Dixie Chicks Case Goes Federal

After being hit with a defamation suit in November, the Dixie Chicks’ case has now moved to federal court as the band’s lawyers say jurisdiction applies because the parties are from different states and the amount of damages is likely to be more than $75,000.

Terry Hobbs, the stepfather of one of three 8-year-old boys murdered in West Memphis, Tenn., in 1993, filed suit against the Dixie Chicks, focusing in particular on Natalie Maines.

The singer spoke out at a 2007 rally and on the group’s Web site in support of the three young men convicted in the murders and alleged that the stepfather was connected to the slayings.

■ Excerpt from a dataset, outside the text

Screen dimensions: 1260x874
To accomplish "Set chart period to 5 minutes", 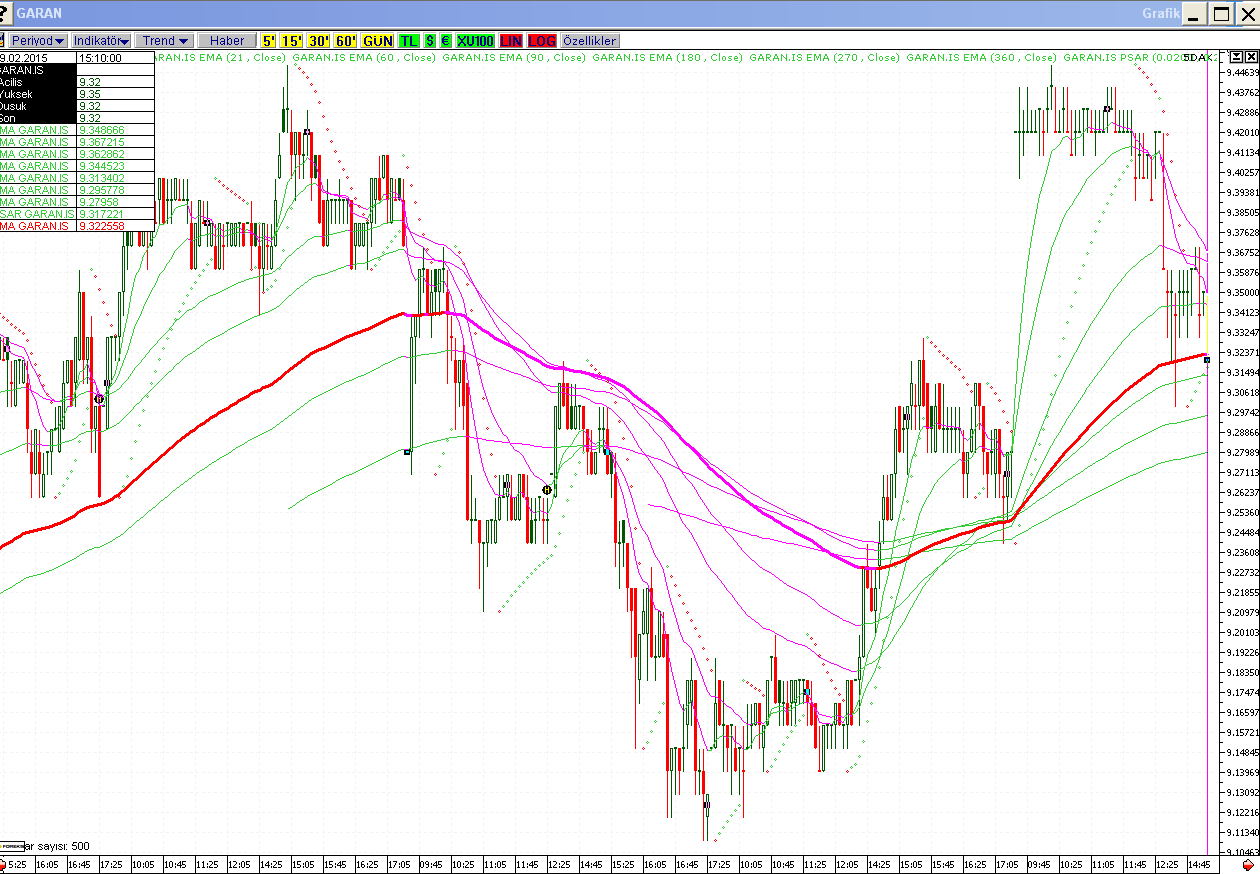I will (268, 41).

Lawyers for the band said statements by the Dixie Chicks regarding the case were not defamatory because they were protected as an exercise of free speech under the First Amendment, according to the Arkansas Democrat-Gazette. The lawyers added that the statements were part of an official report or public meeting and constituted protected comment on matters of public interest.

The Dixie Chicks’ lawyers said the singers’ statements were made in good faith without malice and against a man who has become a public figure because of the criminal case.

The law specifies that a public figure has a higher burden of proof and must show that defamatory statements were made with “actual malice,” either known to be false or with reckless disregard for the truth, as reported by the paper.
In the suit, Hoobs said that he suffered loss of income and injury to his reputation, as well as emotional, mental and physical injuries. Hobbs is seeking compensatory and punitive damages.

Jason Baldwin, Damien Echols and Jessie Misskelley – the “West Memphis Three” – were convicted in the killings of Christopher Byers, Michael Moore and Steve Branch, the stepson of Hobbs. The three 8-year-old boys were found dead in a ditch near their homes.

Misskelley was sentenced to a life-plus-40-year sentence for the killings. Baldwin was given a life sentence without parole and Echols, then 19, the oldest of the three, received the death penalty.